Data entries start

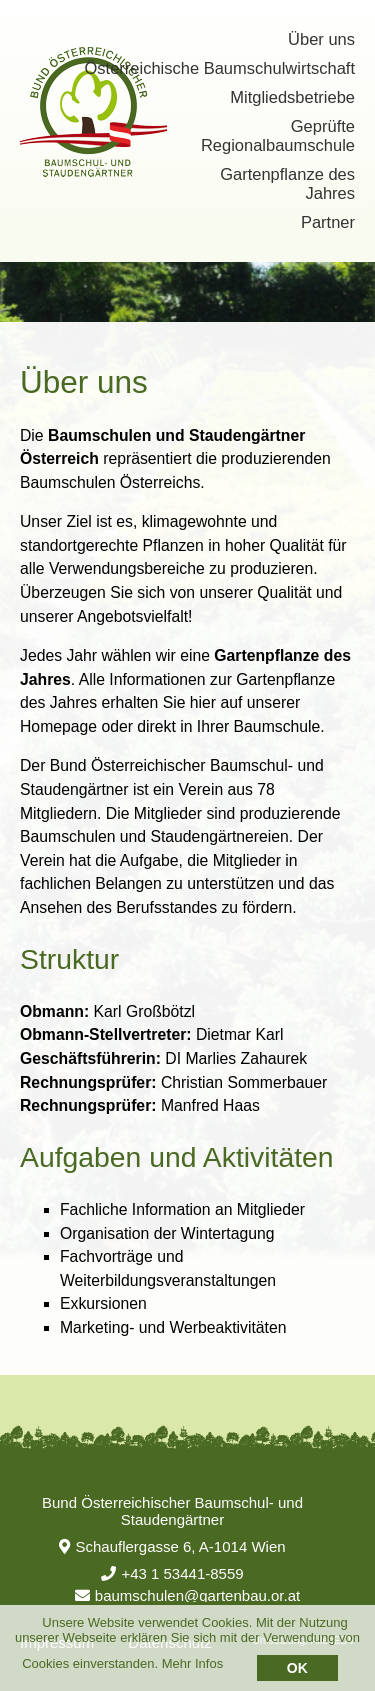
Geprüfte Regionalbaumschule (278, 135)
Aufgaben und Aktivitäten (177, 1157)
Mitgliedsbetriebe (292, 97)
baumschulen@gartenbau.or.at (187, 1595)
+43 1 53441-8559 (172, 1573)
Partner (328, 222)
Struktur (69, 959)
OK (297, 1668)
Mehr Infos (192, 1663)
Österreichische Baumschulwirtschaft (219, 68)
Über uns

Data entries end

Stated problem: Reproduce the lines of the records starting at the line that contains "Österreichische Baumschulwirtschaft (219, 68)" and ending with the last line of the records, swapping "Über uns" for "Kontakt" and leaving everything else unchanged.

In response:
Österreichische Baumschulwirtschaft (219, 68)
Kontakt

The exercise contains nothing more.